This is an update on the selection of the Broadband Advisory Group. A few days ago, I was informed by Public Works Director Eric Johnston that selection of this group, originally slated for October 1st, was slowed down, partially because all the consulting firms the city approached to help them choose members declined to help them with this or any other telecom resolutions, documentation, etc. I am sure that with all the corruption surrounding telecom in Bellingham, no firm wants their name attached to the COB and telecom right now. Would you want to help Eric set up a sham broadband committee to protect big telecom when the pandemic has made the need for fiber so clear? I found out that behind the scene, some people were directly asked to apply to the group. I’m sure this included Eric stacking the deck with pro-big-telecom people. Still, Mayor Fleetwood promised us he would be choosing the members, and only 28 people applied. How hard can this be? So what happened? The city has no further comment on the topic. So I am asking, again, that you contact them. Contact info is below.

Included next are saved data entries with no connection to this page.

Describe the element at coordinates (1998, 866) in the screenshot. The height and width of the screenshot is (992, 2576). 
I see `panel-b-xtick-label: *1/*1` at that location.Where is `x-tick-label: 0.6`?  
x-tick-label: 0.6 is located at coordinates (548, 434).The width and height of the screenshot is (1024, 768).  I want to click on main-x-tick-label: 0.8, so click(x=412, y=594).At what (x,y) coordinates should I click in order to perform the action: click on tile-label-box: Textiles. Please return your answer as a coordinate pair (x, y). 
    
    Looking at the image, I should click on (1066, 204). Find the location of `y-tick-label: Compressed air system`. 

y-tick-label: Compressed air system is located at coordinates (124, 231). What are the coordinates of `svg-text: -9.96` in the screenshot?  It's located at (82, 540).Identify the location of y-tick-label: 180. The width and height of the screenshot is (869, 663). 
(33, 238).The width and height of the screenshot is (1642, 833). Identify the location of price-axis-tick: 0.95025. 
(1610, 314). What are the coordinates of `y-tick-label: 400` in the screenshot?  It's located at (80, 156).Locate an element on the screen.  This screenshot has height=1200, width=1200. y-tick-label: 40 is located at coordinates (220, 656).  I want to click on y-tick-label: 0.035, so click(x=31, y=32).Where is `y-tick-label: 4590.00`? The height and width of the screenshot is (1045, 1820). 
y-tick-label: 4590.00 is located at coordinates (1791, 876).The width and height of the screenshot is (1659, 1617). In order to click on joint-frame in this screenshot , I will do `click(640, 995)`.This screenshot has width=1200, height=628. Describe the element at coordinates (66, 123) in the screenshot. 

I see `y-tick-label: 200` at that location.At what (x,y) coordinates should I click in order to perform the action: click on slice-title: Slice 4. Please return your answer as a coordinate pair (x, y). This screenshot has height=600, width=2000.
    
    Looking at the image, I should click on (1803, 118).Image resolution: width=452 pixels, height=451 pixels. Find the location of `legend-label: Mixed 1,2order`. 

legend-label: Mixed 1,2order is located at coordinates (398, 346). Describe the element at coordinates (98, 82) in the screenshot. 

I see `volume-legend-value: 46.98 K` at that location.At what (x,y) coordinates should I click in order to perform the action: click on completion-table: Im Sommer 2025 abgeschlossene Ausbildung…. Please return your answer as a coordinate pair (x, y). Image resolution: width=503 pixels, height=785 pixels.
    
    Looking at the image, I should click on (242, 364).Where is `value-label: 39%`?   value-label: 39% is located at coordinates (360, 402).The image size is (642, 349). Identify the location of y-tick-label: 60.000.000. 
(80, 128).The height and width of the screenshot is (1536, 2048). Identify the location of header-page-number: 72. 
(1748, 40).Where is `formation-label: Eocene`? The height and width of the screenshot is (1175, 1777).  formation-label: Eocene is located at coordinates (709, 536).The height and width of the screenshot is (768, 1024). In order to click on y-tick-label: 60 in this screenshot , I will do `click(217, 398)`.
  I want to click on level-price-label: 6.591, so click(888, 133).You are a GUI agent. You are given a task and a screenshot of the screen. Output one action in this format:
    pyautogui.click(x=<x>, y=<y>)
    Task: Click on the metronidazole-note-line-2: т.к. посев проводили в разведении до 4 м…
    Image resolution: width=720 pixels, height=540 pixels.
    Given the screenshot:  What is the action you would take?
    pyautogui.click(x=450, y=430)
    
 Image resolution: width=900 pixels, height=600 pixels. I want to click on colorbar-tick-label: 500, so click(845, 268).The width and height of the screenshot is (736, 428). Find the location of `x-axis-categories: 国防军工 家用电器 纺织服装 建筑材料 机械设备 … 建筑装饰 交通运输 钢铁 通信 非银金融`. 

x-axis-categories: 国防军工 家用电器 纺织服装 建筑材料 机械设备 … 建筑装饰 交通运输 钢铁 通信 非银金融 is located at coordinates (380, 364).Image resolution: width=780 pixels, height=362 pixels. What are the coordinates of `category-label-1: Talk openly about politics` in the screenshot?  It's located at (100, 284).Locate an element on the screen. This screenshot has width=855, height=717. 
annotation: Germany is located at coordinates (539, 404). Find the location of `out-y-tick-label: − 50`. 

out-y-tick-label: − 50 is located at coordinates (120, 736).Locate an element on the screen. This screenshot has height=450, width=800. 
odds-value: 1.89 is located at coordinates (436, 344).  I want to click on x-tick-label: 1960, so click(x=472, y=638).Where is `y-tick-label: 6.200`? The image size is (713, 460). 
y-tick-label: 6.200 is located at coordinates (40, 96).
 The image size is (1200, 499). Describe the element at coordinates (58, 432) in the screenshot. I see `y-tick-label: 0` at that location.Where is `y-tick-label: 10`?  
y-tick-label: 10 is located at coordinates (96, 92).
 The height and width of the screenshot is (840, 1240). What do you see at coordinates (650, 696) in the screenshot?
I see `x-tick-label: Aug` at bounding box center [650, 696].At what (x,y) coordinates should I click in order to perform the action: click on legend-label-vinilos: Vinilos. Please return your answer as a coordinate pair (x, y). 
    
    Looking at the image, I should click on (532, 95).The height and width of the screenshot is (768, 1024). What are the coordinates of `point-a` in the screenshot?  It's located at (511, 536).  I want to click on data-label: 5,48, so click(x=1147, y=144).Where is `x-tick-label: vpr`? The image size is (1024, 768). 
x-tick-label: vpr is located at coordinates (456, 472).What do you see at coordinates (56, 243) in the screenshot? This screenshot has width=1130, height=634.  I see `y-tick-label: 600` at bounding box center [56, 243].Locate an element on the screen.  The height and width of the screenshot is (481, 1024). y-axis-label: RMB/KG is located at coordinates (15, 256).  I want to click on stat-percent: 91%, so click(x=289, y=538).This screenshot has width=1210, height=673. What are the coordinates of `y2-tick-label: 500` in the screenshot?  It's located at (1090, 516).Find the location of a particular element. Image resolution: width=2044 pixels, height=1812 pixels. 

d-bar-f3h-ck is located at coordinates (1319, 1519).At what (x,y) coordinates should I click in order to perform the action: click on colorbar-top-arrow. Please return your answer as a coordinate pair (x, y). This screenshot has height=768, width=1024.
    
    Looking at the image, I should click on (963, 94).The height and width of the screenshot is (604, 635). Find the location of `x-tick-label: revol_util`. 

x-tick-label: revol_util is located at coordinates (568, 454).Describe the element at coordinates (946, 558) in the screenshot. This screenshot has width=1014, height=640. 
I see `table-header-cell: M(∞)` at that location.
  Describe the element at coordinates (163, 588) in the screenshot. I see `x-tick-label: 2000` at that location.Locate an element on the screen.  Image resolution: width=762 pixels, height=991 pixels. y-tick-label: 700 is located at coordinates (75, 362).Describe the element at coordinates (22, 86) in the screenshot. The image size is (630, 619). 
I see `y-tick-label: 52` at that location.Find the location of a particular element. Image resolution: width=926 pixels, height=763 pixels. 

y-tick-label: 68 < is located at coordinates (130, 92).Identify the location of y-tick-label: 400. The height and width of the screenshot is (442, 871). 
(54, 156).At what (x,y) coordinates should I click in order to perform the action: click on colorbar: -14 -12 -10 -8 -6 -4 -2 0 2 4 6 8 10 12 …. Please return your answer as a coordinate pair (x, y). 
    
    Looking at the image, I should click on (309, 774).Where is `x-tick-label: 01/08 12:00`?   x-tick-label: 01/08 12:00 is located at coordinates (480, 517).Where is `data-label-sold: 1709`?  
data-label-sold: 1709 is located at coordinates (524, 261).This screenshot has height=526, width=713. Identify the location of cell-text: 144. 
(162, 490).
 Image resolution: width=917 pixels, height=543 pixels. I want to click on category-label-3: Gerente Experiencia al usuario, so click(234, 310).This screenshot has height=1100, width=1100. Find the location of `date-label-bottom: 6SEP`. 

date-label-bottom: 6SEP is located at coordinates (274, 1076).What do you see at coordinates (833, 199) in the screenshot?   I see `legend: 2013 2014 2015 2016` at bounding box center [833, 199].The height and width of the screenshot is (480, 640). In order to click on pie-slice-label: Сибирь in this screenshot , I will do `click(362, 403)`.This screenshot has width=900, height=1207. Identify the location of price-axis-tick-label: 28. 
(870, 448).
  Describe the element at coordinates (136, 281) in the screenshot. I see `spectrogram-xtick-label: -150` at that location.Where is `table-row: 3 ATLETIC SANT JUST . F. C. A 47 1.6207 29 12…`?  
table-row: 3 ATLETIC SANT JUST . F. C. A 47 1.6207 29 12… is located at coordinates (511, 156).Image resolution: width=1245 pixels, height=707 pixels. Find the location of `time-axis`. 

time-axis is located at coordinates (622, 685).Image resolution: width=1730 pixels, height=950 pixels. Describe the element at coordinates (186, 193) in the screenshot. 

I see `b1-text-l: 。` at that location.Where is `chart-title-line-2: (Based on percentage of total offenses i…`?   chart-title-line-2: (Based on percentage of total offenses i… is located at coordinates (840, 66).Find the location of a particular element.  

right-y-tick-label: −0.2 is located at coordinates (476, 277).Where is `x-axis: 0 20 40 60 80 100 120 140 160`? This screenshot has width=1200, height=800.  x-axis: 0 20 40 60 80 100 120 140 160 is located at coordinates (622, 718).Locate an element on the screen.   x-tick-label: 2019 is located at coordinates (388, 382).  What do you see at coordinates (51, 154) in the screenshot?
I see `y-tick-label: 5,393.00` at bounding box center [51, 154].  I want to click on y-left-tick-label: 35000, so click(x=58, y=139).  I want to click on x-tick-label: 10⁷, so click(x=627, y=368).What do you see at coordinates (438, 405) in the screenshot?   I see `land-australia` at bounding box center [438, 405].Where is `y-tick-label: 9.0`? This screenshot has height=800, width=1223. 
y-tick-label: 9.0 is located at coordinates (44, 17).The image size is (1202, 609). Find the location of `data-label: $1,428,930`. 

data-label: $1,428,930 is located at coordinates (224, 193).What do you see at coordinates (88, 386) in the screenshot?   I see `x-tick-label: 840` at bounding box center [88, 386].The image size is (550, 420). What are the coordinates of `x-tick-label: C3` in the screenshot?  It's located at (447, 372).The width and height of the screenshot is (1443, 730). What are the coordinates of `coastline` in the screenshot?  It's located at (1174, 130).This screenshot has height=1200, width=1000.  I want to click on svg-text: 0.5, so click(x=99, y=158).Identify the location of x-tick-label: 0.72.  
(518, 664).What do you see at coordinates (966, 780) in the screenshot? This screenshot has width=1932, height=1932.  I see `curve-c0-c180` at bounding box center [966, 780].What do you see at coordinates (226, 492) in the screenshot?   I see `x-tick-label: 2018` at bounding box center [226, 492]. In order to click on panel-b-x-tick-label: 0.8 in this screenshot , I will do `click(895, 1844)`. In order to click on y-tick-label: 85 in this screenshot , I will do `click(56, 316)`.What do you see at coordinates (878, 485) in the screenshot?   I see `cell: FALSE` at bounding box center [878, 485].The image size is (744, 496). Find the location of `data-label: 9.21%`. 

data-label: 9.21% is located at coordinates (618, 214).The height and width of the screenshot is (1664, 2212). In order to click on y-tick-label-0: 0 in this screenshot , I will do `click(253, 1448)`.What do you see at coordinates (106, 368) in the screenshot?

And in case you’re wondering, the county is in on the incompetence, mismanagement, and corruption too, via backdoor deals the public was not allowed to comment on. My latest article is included in this update and shows real load test data. You know, like the COB, state and federal governments intentionally don’t use to test big telecom connections. The county handed nearly $1 million almost entirely to big telecom, for inadequate solutions that won’t be ready until next month in most cases. So, by the time most people even benefit from this inadequate deal, about 230 days will have passed since the quarantine started. This $1 million could have paid for about five miles of conduit with 144-count fiber, at Mount Vernon installation rates, and any hotspots hooked up to it could have been provided for free to the public from then on.
Bellingham Public Schools are going to finally allow their sites to be used as safe internet cafes for a very limited number of people, something we suggested in April and offered to help setup. Yet they are still resisting putting up external wireless hotspots like Whatcom Community College and the city libraries have done. To be clear, it’s not a funding issue.